There was no immediate comment by Russia, which launched an invasion against Ukraine from air, land and sea on February 24.

Russian forces have since made progress, overrunning the city of Kherson and besieging the port of Mariupol, but Odesa has so far been largely spared.

INTERACTIVE Russia-Ukraine map Who controls what in Ukraine DAY 11
(Al Jazeera)

About a million people live in Odesa, a cosmopolitan harbour on Ukraine’s southern coast with both Ukrainian and Russian speakers and Bulgarian and Jewish minorities.

The Russian advance from occupied Crimea has in part turned east to link up with Russian-backed separatists and to seize the Sea of Azov port of Mariupol.

But a section of the forces has also headed west to Kherson, on the road towards Odesa.
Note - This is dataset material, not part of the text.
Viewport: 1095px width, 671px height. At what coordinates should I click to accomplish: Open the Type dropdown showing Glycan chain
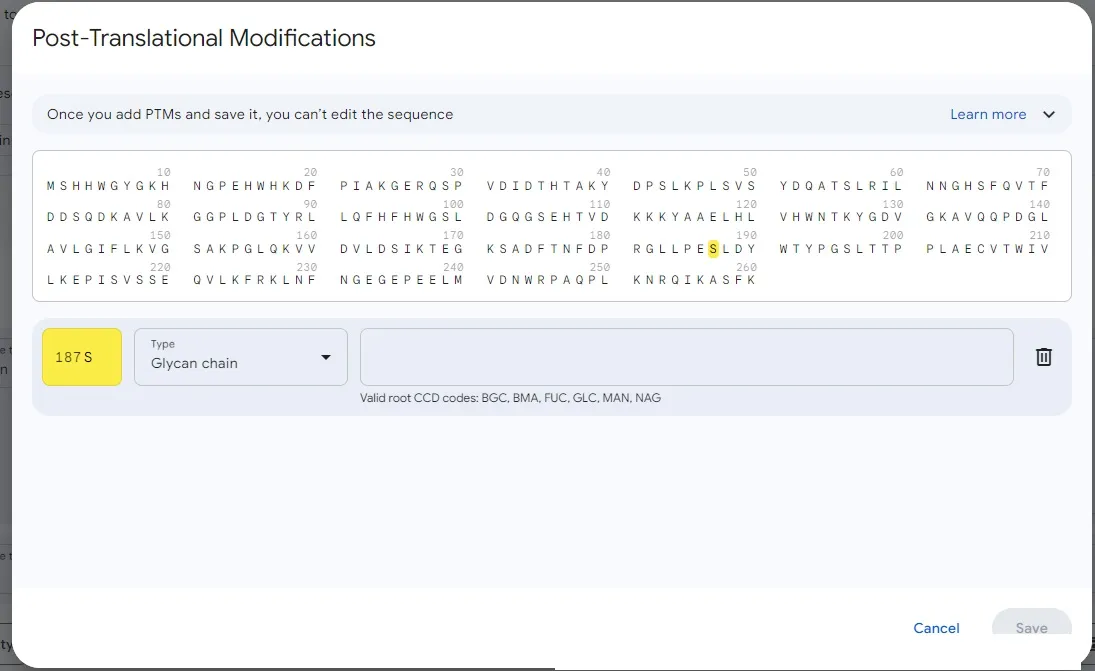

The city is also close to the Moldovan border and the disputed region of Transnistria.

“It’s the biggest seaport; 70 percent of our exports go through the sea,” Hanna Shelest, director of security programmes at the Ukrainian Prism think-tank, told Al Jazeera.

Reporting from Lviv, in western Ukraine, Al Jazeera’s Jonah Hull said a potential seizure of Odesa, along with other southern port cities, would “effectively turn Ukraine into a landlocked country”.

“It has been in the air for days now that the possibility is there – that the Russian forces that have been extending their gains north of Crimea, through Kherson and onwards through the town of Mykolaiv, may well try to double back on Odesa and join up with a naval landing from elements of the Black Sea fleet that have been hovering on the horizon there for several days,” he added.

“That’s been talked about – whether Zelenskyy is referring to specific intelligence or not it’s not clear.”

During the first 11 days of the conflict, Russian forces have also advanced on the capital, Kyiv, from the northwest and northeast, while another group bombarded the northern city of Kharkiv.

Several cities have been bombed and shelled and the United Nations says more than 1.5 million civilians have been driven from their homes by the fighting.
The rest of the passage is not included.